Instructions to follow
Copy out the rows exactly, from the line containing "The width and height of the screenshot is (371, 486)." through the line containing "Click the vertical", with both of those lines included.

Dataset extract

-- BEGIN --

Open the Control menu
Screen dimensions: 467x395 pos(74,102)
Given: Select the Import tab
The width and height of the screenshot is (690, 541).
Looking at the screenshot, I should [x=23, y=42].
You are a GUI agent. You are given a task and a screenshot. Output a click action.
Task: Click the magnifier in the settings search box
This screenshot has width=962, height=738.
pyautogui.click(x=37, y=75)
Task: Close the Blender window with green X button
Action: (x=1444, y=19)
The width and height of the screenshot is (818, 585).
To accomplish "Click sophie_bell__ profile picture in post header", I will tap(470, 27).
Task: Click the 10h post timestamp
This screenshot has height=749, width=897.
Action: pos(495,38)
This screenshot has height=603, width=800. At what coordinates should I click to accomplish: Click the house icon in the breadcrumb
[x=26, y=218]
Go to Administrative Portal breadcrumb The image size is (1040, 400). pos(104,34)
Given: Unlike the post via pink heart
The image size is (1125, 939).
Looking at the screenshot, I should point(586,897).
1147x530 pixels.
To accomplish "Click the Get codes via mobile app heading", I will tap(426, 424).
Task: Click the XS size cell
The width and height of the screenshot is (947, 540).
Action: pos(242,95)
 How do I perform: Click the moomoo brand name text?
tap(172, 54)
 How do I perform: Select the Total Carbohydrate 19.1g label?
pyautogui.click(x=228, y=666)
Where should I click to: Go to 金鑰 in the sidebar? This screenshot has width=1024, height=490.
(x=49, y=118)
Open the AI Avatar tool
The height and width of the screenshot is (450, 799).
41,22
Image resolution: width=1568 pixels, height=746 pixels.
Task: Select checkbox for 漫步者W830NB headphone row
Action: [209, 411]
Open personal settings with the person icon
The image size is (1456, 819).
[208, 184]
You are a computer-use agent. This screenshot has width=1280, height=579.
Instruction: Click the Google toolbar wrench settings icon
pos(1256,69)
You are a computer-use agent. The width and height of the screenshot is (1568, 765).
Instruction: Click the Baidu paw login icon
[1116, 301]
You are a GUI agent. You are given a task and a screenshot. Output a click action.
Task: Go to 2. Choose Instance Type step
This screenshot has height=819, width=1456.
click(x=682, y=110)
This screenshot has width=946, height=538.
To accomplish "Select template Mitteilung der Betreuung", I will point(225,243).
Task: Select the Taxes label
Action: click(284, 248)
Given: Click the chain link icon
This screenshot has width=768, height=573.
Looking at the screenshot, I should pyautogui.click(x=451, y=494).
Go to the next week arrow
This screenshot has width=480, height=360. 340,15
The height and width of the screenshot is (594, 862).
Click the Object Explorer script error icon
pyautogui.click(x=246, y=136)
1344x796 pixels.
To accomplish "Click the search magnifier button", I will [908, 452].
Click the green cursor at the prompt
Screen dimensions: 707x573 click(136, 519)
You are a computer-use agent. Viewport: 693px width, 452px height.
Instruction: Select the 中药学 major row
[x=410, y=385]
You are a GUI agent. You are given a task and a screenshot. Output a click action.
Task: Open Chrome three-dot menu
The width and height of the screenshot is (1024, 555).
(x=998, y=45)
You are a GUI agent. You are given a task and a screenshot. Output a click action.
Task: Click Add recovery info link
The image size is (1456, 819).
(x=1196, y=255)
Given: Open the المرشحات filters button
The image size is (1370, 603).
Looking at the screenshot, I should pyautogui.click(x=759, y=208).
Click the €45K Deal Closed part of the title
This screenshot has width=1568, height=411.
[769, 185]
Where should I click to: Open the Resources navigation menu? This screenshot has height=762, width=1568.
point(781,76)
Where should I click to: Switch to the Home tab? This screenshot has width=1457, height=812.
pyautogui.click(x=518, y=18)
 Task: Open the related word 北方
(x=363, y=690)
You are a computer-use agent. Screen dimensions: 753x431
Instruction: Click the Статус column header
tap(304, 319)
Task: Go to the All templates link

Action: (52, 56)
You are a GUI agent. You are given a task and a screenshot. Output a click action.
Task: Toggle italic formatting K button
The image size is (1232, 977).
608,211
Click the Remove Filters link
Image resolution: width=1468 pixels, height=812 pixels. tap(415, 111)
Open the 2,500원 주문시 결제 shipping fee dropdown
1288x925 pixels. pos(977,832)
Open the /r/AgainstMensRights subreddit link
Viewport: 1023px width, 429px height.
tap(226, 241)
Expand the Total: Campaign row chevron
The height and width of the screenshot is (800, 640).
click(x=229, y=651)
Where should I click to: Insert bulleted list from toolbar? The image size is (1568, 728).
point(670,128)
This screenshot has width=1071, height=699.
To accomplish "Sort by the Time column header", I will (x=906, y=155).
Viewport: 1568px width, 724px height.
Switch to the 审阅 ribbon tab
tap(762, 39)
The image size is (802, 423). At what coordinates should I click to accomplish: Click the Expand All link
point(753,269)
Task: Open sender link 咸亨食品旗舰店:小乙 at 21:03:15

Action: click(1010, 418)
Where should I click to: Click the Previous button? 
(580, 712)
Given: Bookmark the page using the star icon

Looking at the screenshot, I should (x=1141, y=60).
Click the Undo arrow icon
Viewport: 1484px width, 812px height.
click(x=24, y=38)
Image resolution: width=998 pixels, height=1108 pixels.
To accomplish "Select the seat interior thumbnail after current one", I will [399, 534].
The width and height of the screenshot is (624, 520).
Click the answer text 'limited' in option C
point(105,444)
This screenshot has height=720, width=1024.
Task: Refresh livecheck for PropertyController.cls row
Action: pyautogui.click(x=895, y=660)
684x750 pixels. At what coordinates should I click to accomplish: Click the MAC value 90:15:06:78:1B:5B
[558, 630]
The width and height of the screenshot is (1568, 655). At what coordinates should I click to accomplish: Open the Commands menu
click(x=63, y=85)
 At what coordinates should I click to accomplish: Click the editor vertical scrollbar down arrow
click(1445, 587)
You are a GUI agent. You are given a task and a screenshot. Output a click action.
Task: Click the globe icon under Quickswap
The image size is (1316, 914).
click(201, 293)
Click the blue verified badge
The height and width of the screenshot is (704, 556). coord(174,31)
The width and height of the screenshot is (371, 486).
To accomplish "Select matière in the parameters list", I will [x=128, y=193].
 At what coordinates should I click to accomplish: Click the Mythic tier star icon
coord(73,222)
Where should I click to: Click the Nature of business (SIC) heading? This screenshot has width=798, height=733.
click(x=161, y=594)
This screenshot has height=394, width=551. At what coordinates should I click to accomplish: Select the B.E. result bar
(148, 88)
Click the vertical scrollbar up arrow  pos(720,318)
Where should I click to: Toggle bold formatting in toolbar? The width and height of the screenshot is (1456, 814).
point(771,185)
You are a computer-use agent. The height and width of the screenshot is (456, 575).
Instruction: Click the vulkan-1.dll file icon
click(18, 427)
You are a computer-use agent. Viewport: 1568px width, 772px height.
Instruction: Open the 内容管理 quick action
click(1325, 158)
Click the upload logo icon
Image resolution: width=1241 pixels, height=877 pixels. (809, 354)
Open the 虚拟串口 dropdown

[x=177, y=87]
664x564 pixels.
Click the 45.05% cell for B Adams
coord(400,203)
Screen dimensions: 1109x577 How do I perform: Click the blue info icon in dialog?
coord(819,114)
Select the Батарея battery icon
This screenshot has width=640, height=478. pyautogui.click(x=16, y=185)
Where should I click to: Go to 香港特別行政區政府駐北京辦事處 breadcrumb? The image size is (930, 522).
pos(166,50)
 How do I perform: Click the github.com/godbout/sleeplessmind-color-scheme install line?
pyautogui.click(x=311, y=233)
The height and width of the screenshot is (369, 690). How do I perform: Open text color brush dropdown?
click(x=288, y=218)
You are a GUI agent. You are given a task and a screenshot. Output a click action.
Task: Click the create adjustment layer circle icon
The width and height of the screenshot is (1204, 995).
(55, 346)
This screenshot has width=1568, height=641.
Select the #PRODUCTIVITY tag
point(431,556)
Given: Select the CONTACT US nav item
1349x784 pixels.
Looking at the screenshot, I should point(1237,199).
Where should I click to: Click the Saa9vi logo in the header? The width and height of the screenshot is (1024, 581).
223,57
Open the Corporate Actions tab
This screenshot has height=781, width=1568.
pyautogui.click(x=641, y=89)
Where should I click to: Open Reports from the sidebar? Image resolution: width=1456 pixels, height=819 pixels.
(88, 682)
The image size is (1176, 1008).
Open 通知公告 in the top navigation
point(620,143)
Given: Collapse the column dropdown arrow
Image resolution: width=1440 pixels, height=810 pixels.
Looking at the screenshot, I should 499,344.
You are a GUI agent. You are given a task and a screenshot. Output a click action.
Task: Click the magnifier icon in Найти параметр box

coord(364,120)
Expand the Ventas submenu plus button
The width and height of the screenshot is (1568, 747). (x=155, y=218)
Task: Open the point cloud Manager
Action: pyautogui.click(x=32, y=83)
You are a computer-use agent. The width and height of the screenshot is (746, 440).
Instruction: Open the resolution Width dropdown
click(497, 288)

-- END --

Correct result
The width and height of the screenshot is (371, 486).
To accomplish "Select matière in the parameters list", I will [x=128, y=193].
 At what coordinates should I click to accomplish: Click the Mythic tier star icon
coord(73,222)
Where should I click to: Click the Nature of business (SIC) heading? This screenshot has width=798, height=733.
click(x=161, y=594)
This screenshot has height=394, width=551. At what coordinates should I click to accomplish: Select the B.E. result bar
(148, 88)
Click the vertical scrollbar up arrow  pos(720,318)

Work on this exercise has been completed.